[Devel] [PATCH vz9] ploop: fsync after all pios are sent

Tue Oct 8 14:46:55 MSK 2024

On 8.10.24 14:35, Andrey Zhadchenko wrote:
> 
> 
> On 10/4/24 09:58, Alexander Atanasov wrote:
>> Currently there are two workers one to handle pios,
>> one to handle flush (via vfs_fsync). This workers are
>> created unbound which means they are run whenever there is a free
>> CPU. When ploop sends pios (via ploop_dispatch_pios) it checks
>> if there are data and if there are flush pios. If both are
>> present both workers are scheduled to run. Which results in
>> a lot of writes and sync in parallel - which is slow and incorrect.
>> Slow due to the underlaying fs trying to write and sync, instead of
>> cache writes and then sync them. And incorrect due to the fact
>> that REQ_FLUSH ploop handles must complete after all is send to disk
>> which when run in parallel is not guaranteed to happen.
> 
> I think we are not expected to meet such strict REQ_FLUSH requirements. 
> First of all, flushes can be reordered with other in-flight requests on 
> block layer level, so the proper way for the user is to issue flush 
> after completion of requests he needs to flush.
> And I think we can even get already reordered flushes/writes from layers 
> above.

if we have a list of pios containing both data and flushes, you question 
bellow , we queue work to both workers which can result in reordering. 
By requirements to hit the disk i mean the REQ_PREFLUS/REQ_FUA 
conversion to REQ_FLUSH which we get. We can get reordered requests but 
let's not introduce more.

> 
>>
>> To address this process flushes after all pending pios are processed
>> and submitted and then process any pending flushes.
> 
> Could you enlighten me if KIOCB API really does follow submission order? 
> Is it possible that some submitted writes can be done after later 
> submitted flush?
> Also our metadata writeback can trigger cow write, which will only be 
> submitted on the next thread iteration.
> 
>>
>> https://virtuozzo.atlassian.net/browse/VSTOR-93454
>> Signed-off-by: Alexander Atanasov <alexander.atanasov at virtuozzo.com>
>> ---
>>   drivers/md/dm-ploop-map.c | 51 ++++++++++++++++++++++++---------------
>>   1 file changed, 31 insertions(+), 20 deletions(-)
>>
>> diff --git a/drivers/md/dm-ploop-map.c b/drivers/md/dm-ploop-map.c
>> index ca2659ba30f5..481ca6556d69 100644
>> --- a/drivers/md/dm-ploop-map.c
>> +++ b/drivers/md/dm-ploop-map.c
>> @@ -369,7 +369,7 @@ void ploop_dispatch_pios(struct ploop *ploop, 
>> struct pio *pio,
>>       if (is_data)
>>           queue_work(ploop->wq, &ploop->worker);
>> -    if (is_flush)
>> +    else if (is_flush)
> 
> What does this change?
> Do we expect is_flush and is_data at the same time?
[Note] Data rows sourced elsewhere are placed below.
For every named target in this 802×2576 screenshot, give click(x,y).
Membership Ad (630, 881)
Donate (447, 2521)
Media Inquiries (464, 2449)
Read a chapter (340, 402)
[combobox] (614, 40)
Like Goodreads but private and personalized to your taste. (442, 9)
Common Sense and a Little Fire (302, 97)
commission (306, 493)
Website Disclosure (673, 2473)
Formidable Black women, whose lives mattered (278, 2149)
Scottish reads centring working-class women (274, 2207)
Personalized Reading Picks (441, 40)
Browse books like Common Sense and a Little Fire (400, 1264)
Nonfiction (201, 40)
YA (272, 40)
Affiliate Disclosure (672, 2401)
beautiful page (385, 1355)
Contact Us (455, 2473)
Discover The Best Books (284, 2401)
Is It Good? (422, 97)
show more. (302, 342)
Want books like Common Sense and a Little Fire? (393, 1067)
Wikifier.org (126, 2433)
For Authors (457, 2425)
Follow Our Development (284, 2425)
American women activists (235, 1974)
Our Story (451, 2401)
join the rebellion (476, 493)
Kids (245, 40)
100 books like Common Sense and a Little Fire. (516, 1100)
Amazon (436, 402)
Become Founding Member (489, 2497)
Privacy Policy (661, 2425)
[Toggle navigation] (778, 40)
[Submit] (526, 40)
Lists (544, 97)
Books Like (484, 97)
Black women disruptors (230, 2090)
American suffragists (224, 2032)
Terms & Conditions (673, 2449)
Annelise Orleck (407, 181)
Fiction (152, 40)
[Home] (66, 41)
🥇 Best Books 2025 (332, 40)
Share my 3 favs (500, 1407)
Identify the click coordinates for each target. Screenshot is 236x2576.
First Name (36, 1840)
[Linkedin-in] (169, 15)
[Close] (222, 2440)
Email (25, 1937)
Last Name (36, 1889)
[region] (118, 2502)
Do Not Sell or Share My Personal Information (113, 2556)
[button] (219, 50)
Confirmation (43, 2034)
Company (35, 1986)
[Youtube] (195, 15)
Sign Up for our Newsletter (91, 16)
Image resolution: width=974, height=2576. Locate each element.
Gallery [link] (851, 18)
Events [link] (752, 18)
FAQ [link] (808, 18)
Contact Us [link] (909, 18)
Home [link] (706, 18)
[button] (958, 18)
I don't see anything preventing that to happen.

> 
>>           queue_work(ploop->wq, &ploop->fsync_worker);
>>   }
>> @@ -1780,6 +1780,29 @@ static void 
>> ploop_submit_metadata_writeback(struct ploop *ploop)
>>       }
>>   }
>> +static void process_ploop_fsync_work(struct ploop *ploop)
>> +{
>> +    LIST_HEAD(flush_pios);
>> +    struct file *file;
>> +    struct pio *pio;
>> +    int ret;
>> +    spin_lock_irq(&ploop->deferred_lock);
>> +    list_splice_init(&ploop->pios[PLOOP_LIST_FLUSH], &flush_pios);
>> +    spin_unlock_irq(&ploop->deferred_lock);
>> +
>> +    file = ploop_top_delta(ploop)->file;
>> +    ret = vfs_fsync(file, 0);
>> +
>> +    while ((pio = ploop_pio_list_pop(&flush_pios)) != NULL) {
>> +        if (unlikely(ret)) {
>> +            pio->bi_status = errno_to_blk_status(ret);
>> +            if (static_branch_unlikely(&ploop_standby_check))
>> +                ploop_check_standby_mode(ploop, ret);
>> +        }
>> +        ploop_pio_endio(pio);
>> +    }
>> +}
>> +
>>   void do_ploop_work(struct work_struct *ws)
>>   {
>>       struct ploop *ploop = container_of(ws, struct ploop, worker);
>> @@ -1788,6 +1811,7 @@ void do_ploop_work(struct work_struct *ws)
>>       LIST_HEAD(discard_pios);
>>       LIST_HEAD(cow_pios);
>>       LIST_HEAD(resubmit_pios);
>> +    bool do_fsync = false;
>>       unsigned int old_flags = current->flags;
>>       current->flags |= PF_IO_THREAD|PF_LOCAL_THROTTLE|PF_MEMALLOC_NOIO;
>> @@ -1798,6 +1822,8 @@ void do_ploop_work(struct work_struct *ws)
>>       list_splice_init(&ploop->pios[PLOOP_LIST_DISCARD], &discard_pios);
>>       list_splice_init(&ploop->pios[PLOOP_LIST_COW], &cow_pios);
>>       list_splice_init(&ploop->resubmit_pios, &resubmit_pios);
>> +    if (!list_empty(&ploop->pios[PLOOP_LIST_FLUSH]))
>> +        do_fsync = true;
>>       spin_unlock_irq(&ploop->deferred_lock);
>>       ploop_prepare_embedded_pios(ploop, &embedded_pios, &deferred_pios);
>> @@ -1810,31 +1836,16 @@ void do_ploop_work(struct work_struct *ws)
>>       ploop_submit_metadata_writeback(ploop);
>>       current->flags = old_flags;
>> +
>> +    if (do_fsync)
>> +        process_ploop_fsync_work(ploop);
> 
> With this, do we even need ploop->fsync_worker?
> Also, if we queue something on fsync_worker, won't it just straight run 
> do_ploop_fsync_work() on some event thread on another processor? And 
> here the workqueue will likely be already empty when called

My goal is to remove it later - there are some notes about resubmitting
partial io and potential issue if using only one workqueue, which i 
don't quite get yet.

-- 
Regards,
Alexander Atanasov